TV Recap: Vinyl, Series Premiere

Written by Dylan Brandsema

Vinyl Poster

The first 30 minutes of the Vinyl premiere are very good. It’s almost a shame they’re so good, because it seems to hit a point shortly after where it doesn’t seem want to put any effort into trying something new. This new HBO series comes to us from the writer/director combo of Terence Winter and Martin Scorsese, who famously brought us Boardwalk Empire, which had a terrific run until its disastrous fifth season, and of course the great Wolf of Wall Street, this time with the help of The Rolling Stones’ Mick Jagger.

Vinyl centers on (or, I should say, wants to center on) record executive Richie Finestra, (played competently by Bobby Cannavale), head of American Century Records. Finest is struggling to keep his label off the ground and negotiate a deal to sell it to German record executives — all while trying be a good family man and keep track of his personal life. If that comes off sounding generic, only moderately interesting, and uninspired, that’s because it is. Martin Scorsese is a filmmaker who, at this point in five decade long career, has the power and the ability to do whatever in the world he wants, and Vinyl is a shining example of a filmmaker doing absolutely nothing with the opportunities in front of him, and instead treading the same old ground he’s walked several times before.
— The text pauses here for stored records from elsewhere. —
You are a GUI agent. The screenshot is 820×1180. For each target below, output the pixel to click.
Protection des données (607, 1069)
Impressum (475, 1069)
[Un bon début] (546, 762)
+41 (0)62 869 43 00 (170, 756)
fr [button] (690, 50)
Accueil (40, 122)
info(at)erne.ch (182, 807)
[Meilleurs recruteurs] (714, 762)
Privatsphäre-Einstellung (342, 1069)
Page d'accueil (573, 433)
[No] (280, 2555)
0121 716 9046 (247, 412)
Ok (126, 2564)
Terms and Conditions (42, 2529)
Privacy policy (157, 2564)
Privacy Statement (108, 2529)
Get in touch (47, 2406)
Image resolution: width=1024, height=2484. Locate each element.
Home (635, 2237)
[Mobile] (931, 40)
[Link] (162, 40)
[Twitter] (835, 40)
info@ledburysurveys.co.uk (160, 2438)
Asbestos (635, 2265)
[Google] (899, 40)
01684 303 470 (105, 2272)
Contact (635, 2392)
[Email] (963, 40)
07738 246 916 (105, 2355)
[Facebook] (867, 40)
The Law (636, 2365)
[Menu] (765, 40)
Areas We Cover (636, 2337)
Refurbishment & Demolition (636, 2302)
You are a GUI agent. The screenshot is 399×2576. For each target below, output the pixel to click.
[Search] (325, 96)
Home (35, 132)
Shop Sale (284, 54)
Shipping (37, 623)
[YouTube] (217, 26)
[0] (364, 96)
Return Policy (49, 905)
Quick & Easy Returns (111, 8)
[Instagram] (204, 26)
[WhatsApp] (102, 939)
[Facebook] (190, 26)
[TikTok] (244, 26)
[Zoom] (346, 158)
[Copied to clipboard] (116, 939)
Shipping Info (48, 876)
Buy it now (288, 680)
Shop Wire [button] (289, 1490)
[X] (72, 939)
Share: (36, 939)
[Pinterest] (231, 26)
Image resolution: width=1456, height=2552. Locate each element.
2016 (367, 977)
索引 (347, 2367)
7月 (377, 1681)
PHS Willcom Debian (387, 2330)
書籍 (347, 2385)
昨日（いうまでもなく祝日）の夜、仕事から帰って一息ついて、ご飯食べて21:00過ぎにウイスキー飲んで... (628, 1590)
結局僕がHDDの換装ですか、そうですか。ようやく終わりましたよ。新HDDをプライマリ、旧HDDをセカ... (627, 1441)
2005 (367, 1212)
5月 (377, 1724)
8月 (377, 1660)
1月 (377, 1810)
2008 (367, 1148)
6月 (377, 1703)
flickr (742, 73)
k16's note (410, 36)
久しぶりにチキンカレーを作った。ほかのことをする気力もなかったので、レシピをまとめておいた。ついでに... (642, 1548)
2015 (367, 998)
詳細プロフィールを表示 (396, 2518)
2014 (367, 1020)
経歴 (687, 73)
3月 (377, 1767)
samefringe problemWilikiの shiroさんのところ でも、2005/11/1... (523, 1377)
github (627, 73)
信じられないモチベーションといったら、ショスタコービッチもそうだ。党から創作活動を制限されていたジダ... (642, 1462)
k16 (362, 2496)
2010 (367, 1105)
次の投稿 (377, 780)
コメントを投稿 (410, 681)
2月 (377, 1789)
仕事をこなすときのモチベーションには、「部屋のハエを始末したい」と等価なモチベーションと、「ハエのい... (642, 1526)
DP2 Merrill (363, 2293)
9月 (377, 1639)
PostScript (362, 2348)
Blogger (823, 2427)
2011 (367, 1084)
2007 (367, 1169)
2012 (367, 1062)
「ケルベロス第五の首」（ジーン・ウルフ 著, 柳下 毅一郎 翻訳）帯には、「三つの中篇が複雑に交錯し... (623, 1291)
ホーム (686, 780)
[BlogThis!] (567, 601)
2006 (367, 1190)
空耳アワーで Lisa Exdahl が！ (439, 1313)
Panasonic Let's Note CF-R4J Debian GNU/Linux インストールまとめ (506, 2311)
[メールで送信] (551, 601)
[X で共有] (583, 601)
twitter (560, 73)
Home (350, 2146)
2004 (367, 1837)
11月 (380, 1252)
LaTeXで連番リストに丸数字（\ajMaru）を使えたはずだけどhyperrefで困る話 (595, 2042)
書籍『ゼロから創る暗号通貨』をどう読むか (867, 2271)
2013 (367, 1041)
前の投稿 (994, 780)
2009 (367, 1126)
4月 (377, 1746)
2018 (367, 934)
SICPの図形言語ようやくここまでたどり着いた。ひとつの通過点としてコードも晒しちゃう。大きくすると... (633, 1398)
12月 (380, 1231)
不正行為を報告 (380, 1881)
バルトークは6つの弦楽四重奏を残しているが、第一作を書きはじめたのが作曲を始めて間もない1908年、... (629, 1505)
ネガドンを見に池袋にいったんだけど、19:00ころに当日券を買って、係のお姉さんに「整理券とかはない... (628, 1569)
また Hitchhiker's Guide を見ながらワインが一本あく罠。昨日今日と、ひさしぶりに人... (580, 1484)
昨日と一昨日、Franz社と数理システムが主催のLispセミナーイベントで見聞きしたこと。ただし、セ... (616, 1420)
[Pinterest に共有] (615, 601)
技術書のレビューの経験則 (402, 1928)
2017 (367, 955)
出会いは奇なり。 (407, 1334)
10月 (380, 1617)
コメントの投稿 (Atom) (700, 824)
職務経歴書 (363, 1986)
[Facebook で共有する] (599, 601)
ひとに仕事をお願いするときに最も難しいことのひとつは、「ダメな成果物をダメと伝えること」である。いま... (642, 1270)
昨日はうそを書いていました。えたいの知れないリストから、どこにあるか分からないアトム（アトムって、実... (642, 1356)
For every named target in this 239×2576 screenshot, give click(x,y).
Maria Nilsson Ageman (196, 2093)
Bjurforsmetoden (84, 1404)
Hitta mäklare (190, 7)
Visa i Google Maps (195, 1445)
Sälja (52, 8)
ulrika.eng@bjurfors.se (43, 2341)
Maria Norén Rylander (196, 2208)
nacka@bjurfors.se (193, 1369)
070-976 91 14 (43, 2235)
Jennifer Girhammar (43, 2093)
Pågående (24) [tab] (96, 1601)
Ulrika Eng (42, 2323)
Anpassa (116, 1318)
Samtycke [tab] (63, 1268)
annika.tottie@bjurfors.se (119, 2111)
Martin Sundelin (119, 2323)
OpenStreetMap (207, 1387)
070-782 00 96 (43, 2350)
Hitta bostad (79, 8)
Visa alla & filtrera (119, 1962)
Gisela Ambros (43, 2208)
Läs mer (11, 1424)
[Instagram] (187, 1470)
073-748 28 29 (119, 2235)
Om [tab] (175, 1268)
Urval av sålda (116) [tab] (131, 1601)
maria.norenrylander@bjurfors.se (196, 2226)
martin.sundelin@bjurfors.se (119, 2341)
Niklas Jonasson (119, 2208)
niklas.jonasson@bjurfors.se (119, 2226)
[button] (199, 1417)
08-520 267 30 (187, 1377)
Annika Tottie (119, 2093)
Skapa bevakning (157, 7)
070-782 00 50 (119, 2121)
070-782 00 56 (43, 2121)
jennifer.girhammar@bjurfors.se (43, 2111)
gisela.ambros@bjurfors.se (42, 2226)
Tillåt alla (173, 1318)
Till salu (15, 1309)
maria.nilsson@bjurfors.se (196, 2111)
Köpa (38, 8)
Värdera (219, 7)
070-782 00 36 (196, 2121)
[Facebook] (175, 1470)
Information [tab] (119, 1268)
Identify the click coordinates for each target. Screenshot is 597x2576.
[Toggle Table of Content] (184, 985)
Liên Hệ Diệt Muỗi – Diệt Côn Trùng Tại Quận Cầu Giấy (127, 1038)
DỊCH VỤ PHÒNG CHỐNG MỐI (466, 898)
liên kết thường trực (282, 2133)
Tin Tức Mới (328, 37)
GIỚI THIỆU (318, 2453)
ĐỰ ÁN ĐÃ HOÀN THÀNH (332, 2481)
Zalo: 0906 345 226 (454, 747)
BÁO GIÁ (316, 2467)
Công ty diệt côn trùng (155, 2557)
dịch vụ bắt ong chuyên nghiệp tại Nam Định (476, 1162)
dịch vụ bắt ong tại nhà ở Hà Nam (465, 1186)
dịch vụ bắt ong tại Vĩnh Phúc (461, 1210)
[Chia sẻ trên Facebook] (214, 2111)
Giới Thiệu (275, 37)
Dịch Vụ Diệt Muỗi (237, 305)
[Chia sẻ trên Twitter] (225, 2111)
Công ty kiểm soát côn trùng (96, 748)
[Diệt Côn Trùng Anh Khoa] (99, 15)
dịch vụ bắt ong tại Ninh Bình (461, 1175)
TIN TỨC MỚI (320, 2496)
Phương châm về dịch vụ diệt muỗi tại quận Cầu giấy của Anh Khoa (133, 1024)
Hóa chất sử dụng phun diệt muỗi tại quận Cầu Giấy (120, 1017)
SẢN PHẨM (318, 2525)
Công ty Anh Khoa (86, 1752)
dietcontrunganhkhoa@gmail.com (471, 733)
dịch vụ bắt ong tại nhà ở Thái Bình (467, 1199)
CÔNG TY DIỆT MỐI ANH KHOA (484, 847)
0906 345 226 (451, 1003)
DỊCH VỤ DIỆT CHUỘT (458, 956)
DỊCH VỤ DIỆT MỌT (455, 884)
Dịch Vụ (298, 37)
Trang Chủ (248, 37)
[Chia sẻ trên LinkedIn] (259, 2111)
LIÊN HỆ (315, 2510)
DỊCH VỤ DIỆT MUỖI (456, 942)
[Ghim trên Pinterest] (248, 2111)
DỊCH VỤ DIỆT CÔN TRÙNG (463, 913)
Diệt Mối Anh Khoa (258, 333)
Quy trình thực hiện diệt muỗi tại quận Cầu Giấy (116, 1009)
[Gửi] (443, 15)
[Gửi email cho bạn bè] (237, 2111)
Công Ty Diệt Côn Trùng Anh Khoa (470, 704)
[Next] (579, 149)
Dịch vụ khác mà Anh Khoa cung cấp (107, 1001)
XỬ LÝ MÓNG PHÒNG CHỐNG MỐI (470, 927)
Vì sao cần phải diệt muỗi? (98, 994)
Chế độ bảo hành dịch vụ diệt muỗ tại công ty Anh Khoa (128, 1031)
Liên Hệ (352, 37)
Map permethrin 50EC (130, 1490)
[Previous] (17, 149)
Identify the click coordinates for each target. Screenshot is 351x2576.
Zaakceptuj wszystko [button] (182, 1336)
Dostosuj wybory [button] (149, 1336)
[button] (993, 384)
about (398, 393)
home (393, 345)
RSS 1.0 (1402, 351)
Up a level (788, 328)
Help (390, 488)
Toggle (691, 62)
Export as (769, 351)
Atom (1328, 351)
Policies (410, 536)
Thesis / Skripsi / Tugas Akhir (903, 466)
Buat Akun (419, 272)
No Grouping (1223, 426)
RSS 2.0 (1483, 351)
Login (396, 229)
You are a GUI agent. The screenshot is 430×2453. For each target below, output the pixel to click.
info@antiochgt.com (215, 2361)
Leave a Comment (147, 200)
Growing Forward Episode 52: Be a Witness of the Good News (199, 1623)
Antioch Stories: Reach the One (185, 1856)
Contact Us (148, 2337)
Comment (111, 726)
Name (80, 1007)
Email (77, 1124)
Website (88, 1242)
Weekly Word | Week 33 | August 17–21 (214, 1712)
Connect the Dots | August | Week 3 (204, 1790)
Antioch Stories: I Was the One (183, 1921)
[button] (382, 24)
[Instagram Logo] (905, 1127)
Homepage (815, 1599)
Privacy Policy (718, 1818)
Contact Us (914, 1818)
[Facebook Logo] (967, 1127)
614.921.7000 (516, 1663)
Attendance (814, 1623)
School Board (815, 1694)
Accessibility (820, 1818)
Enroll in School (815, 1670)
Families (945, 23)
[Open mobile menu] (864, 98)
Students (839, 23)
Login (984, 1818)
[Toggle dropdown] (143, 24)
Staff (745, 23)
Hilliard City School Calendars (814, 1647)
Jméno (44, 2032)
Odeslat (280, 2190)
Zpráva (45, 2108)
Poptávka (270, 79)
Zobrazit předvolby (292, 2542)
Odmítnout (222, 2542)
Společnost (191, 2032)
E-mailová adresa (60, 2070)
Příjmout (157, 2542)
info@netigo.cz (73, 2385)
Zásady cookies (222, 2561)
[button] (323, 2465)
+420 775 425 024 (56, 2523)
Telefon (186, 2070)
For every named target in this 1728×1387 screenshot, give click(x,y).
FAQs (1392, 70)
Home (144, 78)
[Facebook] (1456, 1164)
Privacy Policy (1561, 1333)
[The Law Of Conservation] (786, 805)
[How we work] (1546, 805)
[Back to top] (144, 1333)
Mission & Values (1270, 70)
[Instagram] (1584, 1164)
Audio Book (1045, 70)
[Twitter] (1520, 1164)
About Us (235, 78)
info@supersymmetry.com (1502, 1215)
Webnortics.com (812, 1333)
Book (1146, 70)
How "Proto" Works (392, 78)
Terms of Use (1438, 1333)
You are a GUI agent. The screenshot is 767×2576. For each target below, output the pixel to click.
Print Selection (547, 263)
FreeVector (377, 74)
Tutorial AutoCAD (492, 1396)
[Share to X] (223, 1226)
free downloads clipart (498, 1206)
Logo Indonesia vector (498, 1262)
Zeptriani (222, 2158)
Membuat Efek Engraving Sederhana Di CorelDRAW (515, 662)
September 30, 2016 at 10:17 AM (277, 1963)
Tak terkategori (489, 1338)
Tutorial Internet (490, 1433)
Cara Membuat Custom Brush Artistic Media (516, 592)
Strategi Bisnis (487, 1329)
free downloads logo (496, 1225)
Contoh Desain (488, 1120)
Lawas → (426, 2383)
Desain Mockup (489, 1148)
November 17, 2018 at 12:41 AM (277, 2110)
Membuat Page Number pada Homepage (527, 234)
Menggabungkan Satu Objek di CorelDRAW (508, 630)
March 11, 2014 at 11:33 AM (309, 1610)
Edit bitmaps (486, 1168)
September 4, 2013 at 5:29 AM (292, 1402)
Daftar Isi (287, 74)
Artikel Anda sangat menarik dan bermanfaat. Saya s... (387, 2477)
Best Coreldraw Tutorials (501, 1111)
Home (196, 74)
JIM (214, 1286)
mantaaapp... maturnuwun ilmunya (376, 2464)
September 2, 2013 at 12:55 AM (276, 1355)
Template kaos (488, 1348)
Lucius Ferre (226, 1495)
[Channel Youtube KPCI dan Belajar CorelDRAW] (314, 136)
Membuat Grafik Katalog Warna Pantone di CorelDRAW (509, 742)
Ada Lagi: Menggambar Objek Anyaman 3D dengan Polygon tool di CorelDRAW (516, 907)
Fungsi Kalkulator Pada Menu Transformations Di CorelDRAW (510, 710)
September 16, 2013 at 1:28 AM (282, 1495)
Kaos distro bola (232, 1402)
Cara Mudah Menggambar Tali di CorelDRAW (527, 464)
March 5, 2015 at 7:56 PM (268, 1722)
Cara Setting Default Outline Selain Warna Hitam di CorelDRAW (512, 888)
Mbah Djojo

Bobby Canavale in HBO's Vinyl
Photo Courtesy of HBO

Of course, this premiere episode wasn’t written by Scorsese (that duty belongs to Winter and George Mastras), but all the Scorsese-isms we’ve come to expect from the seasoned director are front and center: slow motion, character establishment and development through straightforward narration, heaping mounds of drugs (in this case, it’s mountains of cocaine), constant swearing, and of course, rock ‘n roll music. It isn’t that a director revisiting and reusing his usual bag of tricks is bad thing by default, it’s that he isn’t doing anything to use them in a way that makes the story feel fresh, and genuine, that brings this pilot down so quickly.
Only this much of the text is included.